> _Task details_
An exact copy of every record is needed.

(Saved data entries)
○ ○ ○ ○

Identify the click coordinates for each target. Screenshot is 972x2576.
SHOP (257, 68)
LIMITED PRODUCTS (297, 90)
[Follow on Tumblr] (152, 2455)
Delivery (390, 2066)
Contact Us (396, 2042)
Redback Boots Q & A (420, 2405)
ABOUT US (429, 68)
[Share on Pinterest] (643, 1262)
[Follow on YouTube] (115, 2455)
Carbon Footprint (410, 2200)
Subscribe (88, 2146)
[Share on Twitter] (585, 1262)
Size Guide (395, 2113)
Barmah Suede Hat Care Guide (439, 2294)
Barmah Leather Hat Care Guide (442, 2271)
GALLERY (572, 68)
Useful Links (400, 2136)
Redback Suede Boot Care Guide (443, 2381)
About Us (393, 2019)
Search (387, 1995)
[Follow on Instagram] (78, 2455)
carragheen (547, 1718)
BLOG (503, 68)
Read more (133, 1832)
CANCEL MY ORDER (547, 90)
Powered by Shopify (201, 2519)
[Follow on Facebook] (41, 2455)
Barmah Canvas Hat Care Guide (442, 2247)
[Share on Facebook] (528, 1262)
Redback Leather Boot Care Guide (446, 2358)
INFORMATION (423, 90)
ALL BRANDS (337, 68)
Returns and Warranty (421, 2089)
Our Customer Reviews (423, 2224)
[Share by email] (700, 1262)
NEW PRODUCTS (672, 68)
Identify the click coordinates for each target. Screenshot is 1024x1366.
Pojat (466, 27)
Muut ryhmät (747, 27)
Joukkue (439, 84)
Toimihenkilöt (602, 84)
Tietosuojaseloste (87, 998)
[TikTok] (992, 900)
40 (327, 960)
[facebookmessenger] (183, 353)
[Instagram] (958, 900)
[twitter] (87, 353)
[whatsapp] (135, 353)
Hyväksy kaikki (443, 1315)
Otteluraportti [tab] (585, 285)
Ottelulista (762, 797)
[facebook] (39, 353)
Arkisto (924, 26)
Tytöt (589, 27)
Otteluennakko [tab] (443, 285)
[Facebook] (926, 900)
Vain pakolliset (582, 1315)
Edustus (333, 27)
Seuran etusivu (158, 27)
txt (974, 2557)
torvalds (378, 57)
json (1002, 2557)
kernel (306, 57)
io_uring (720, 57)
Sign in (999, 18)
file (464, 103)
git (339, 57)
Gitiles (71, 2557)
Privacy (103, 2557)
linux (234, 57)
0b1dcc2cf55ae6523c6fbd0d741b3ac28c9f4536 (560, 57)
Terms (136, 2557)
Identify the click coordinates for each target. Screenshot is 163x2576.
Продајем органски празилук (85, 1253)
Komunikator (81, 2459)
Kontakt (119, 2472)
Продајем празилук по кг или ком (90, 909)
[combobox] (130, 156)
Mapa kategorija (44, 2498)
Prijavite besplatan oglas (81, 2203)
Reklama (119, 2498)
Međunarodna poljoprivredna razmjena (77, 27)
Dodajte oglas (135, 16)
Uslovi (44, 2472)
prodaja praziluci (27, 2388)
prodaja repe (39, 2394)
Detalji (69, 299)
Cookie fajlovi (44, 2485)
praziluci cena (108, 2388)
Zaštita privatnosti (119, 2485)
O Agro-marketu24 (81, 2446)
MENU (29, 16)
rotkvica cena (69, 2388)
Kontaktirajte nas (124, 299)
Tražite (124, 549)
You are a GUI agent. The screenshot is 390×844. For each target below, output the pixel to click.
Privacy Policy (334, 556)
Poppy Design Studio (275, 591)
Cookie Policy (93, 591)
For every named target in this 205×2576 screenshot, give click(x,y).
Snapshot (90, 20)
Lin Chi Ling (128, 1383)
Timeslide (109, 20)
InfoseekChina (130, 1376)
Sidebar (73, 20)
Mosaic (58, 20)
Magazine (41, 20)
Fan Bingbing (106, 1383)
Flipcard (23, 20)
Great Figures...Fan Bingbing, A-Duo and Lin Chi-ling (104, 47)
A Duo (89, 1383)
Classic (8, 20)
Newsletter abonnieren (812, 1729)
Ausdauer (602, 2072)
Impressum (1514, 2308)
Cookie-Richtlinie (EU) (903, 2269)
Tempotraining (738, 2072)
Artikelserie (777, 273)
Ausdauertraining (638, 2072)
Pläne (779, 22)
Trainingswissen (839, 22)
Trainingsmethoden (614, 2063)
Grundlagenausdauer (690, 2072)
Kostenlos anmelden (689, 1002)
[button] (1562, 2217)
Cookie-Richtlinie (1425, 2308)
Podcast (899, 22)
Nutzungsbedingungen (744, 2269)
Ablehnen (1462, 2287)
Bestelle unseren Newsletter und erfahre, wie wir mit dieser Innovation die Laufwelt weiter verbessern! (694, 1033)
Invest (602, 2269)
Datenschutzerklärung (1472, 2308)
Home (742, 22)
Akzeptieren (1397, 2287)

○ ○ ○ ○

> _Response_
Identify the click coordinates for each target. Screenshot is 972x2576.
SHOP (257, 68)
LIMITED PRODUCTS (297, 90)
[Follow on Tumblr] (152, 2455)
Delivery (390, 2066)
Contact Us (396, 2042)
Redback Boots Q & A (420, 2405)
ABOUT US (429, 68)
[Share on Pinterest] (643, 1262)
[Follow on YouTube] (115, 2455)
Carbon Footprint (410, 2200)
Subscribe (88, 2146)
[Share on Twitter] (585, 1262)
Size Guide (395, 2113)
Barmah Suede Hat Care Guide (439, 2294)
Barmah Leather Hat Care Guide (442, 2271)
GALLERY (572, 68)
Useful Links (400, 2136)
Redback Suede Boot Care Guide (443, 2381)
About Us (393, 2019)
Search (387, 1995)
[Follow on Instagram] (78, 2455)
carragheen (547, 1718)
BLOG (503, 68)
Read more (133, 1832)
CANCEL MY ORDER (547, 90)
Powered by Shopify (201, 2519)
[Follow on Facebook] (41, 2455)
Barmah Canvas Hat Care Guide (442, 2247)
[Share on Facebook] (528, 1262)
Redback Leather Boot Care Guide (446, 2358)
INFORMATION (423, 90)
ALL BRANDS (337, 68)
Returns and Warranty (421, 2089)
Our Customer Reviews (423, 2224)
[Share by email] (700, 1262)
NEW PRODUCTS (672, 68)
Identify the click coordinates for each target. Screenshot is 1024x1366.
Pojat (466, 27)
Muut ryhmät (747, 27)
Joukkue (439, 84)
Toimihenkilöt (602, 84)
Tietosuojaseloste (87, 998)
[TikTok] (992, 900)
40 (327, 960)
[facebookmessenger] (183, 353)
[Instagram] (958, 900)
[twitter] (87, 353)
[whatsapp] (135, 353)
Hyväksy kaikki (443, 1315)
Otteluraportti [tab] (585, 285)
Ottelulista (762, 797)
[facebook] (39, 353)
Arkisto (924, 26)
Tytöt (589, 27)
Otteluennakko [tab] (443, 285)
[Facebook] (926, 900)
Vain pakolliset (582, 1315)
Edustus (333, 27)
Seuran etusivu (158, 27)
txt (974, 2557)
torvalds (378, 57)
json (1002, 2557)
kernel (306, 57)
io_uring (720, 57)
Sign in (999, 18)
file (464, 103)
git (339, 57)
Gitiles (71, 2557)
Privacy (103, 2557)
linux (234, 57)
0b1dcc2cf55ae6523c6fbd0d741b3ac28c9f4536 (560, 57)
Terms (136, 2557)
Identify the click coordinates for each target. Screenshot is 163x2576.
Продајем органски празилук (85, 1253)
Komunikator (81, 2459)
Kontakt (119, 2472)
Продајем празилук по кг или ком (90, 909)
[combobox] (130, 156)
Mapa kategorija (44, 2498)
Prijavite besplatan oglas (81, 2203)
Reklama (119, 2498)
Međunarodna poljoprivredna razmjena (77, 27)
Dodajte oglas (135, 16)
Uslovi (44, 2472)
prodaja praziluci (27, 2388)
prodaja repe (39, 2394)
Detalji (69, 299)
Cookie fajlovi (44, 2485)
praziluci cena (108, 2388)
Zaštita privatnosti (119, 2485)
O Agro-marketu24 (81, 2446)
MENU (29, 16)
rotkvica cena (69, 2388)
Kontaktirajte nas (124, 299)
Tražite (124, 549)
You are a GUI agent. The screenshot is 390×844. For each target below, output the pixel to click.
Privacy Policy (334, 556)
Poppy Design Studio (275, 591)
Cookie Policy (93, 591)
For every named target in this 205×2576 screenshot, give click(x,y).
Snapshot (90, 20)
Lin Chi Ling (128, 1383)
Timeslide (109, 20)
InfoseekChina (130, 1376)
Sidebar (73, 20)
Mosaic (58, 20)
Magazine (41, 20)
Fan Bingbing (106, 1383)
Flipcard (23, 20)
Great Figures...Fan Bingbing, A-Duo and Lin Chi-ling (104, 47)
A Duo (89, 1383)
Classic (8, 20)
Newsletter abonnieren (812, 1729)
Ausdauer (602, 2072)
Impressum (1514, 2308)
Cookie-Richtlinie (EU) (903, 2269)
Tempotraining (738, 2072)
Artikelserie (777, 273)
Ausdauertraining (638, 2072)
Pläne (779, 22)
Trainingswissen (839, 22)
Trainingsmethoden (614, 2063)
Grundlagenausdauer (690, 2072)
Kostenlos anmelden (689, 1002)
[button] (1562, 2217)
Cookie-Richtlinie (1425, 2308)
Podcast (899, 22)
Nutzungsbedingungen (744, 2269)
Ablehnen (1462, 2287)
Bestelle unseren Newsletter und erfahre, wie wir mit dieser Innovation die Laufwelt weiter verbessern! (694, 1033)
Invest (602, 2269)
Datenschutzerklärung (1472, 2308)
Home (742, 22)
Akzeptieren (1397, 2287)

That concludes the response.